Not necessarily out loud. Just to yourself, in all situations from looking at client business problems, approaching projects, when trying to get your head around an insight, when considering what might be the best way to execute something, when brainstorming the most appropriate channels to reach a target audience.
Questioning ‘why?’ will help you approach briefs in a more informed way. It’ll help you choose the right creative partner - why do I really want to work with this person? Why do they want to work with me?
This will all directly feed into your work and help make it the best it can be. Plus, by asking ‘why?’ at every step of the way when you’re concepting, executing or sketching ideas, or figuring out the campaign architecture, it’ll ensure you’re a whole lot more adept in explaining your work once you begin meeting people in agencies and talking about it.
Plus, if you do ever get compromised by tired / stressed / rushed creatives in agencies, then asking ‘why?’ will always a) cut to the crux of the point they are trying to make, which will b) help you learn more quickly, which will, in turn, allow you to c) improve your work more quickly.
This constant questioning is all to help you get under the skin of things as far as you can.
What you’re ultimately after in your career is a deeper understanding of things so you can do the more edgy, interesting and unexpected ideas in a more unusual way. Asking ‘why?’ will help you get there faster.
Always questioning why helps to cut past subjectivity. ‘I’m not sure why I don’t like it, I just think there’s better ideas out there’ is a classic subjective brush off, and it’s an actual quote from a senior creative I once met.
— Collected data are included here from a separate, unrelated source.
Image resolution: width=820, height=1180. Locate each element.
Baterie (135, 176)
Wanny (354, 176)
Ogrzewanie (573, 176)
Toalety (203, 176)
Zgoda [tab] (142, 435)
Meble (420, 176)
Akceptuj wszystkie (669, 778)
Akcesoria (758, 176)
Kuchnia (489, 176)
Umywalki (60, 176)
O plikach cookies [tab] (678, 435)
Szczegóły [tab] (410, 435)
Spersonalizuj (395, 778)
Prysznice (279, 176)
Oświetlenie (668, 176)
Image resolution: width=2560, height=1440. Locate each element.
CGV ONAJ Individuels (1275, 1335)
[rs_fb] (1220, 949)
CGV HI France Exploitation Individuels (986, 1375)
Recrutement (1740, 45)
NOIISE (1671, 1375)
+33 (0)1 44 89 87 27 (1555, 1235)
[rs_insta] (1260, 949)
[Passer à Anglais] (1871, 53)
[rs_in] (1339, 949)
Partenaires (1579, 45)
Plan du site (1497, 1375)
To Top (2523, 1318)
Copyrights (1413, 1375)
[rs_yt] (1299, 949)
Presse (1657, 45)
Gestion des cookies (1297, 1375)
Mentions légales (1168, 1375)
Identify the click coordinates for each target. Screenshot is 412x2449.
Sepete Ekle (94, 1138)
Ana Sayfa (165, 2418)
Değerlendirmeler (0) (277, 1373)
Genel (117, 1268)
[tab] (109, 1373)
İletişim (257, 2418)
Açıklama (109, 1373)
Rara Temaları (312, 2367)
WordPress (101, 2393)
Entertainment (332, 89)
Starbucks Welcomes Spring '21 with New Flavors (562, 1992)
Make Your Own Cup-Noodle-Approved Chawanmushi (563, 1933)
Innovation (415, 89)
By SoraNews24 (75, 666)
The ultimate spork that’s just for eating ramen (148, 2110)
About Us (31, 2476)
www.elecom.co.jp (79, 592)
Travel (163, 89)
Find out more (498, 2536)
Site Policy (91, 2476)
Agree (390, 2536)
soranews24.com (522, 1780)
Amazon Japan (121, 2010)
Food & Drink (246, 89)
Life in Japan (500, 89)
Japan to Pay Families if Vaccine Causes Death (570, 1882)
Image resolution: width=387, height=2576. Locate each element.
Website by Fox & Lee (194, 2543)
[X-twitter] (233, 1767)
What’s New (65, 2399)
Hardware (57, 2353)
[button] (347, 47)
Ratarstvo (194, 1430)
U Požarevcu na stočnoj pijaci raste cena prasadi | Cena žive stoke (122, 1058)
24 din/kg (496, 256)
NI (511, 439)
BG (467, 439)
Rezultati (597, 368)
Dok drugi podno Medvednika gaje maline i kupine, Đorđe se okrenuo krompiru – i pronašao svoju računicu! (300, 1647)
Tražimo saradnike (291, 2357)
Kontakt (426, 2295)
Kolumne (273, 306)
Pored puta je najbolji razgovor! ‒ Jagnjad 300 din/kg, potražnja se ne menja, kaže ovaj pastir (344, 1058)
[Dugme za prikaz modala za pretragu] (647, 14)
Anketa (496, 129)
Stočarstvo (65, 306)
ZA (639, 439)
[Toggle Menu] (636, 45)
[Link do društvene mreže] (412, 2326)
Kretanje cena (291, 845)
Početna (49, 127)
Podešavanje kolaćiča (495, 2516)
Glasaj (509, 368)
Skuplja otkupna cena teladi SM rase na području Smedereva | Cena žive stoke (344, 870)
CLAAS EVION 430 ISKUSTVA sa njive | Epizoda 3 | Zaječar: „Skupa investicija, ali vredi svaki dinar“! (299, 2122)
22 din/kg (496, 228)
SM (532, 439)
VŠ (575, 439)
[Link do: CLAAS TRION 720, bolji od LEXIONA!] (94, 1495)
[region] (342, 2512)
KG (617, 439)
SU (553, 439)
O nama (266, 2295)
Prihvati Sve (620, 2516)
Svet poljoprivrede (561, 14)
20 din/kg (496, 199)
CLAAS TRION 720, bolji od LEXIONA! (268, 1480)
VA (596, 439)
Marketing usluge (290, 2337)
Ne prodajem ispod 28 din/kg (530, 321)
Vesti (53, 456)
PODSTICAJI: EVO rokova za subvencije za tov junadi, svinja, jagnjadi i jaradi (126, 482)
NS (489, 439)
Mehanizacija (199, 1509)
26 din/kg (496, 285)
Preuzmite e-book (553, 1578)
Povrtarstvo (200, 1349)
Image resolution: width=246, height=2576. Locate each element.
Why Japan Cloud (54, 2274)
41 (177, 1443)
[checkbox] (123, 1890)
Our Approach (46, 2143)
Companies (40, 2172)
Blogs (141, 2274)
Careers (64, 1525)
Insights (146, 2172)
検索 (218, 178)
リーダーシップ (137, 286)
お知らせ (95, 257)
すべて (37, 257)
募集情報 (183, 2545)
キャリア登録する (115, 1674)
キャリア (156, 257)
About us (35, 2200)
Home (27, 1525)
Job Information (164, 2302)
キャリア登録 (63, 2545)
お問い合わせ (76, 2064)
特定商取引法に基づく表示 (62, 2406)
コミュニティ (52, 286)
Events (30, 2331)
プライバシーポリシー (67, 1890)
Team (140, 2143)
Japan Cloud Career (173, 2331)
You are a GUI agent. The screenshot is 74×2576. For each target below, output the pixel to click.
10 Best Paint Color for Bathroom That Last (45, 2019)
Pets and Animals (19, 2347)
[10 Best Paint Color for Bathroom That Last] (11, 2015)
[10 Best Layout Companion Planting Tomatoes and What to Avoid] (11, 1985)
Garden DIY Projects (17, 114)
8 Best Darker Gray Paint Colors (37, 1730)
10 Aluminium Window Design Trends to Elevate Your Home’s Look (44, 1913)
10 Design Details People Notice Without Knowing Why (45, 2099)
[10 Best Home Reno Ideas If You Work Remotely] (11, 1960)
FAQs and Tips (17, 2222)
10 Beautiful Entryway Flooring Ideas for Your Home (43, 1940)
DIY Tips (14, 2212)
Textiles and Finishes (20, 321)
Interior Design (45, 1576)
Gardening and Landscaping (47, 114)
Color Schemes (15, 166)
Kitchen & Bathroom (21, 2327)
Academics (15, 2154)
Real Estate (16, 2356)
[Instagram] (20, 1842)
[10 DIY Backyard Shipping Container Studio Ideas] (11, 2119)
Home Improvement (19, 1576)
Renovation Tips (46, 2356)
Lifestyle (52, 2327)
Trying to discover exactly why someone feels this way could take you along more interesting avenues, and hopefully lead to a better place.
In essence, to ask ‘why’ is to really interrogate something.
And to strip away the glossy veneer of things - whether thoughts, ideas, execution, techniques or insights - is to see what really makes them tick.
That’s why an inherent sense of curiosity is a valuable character trait.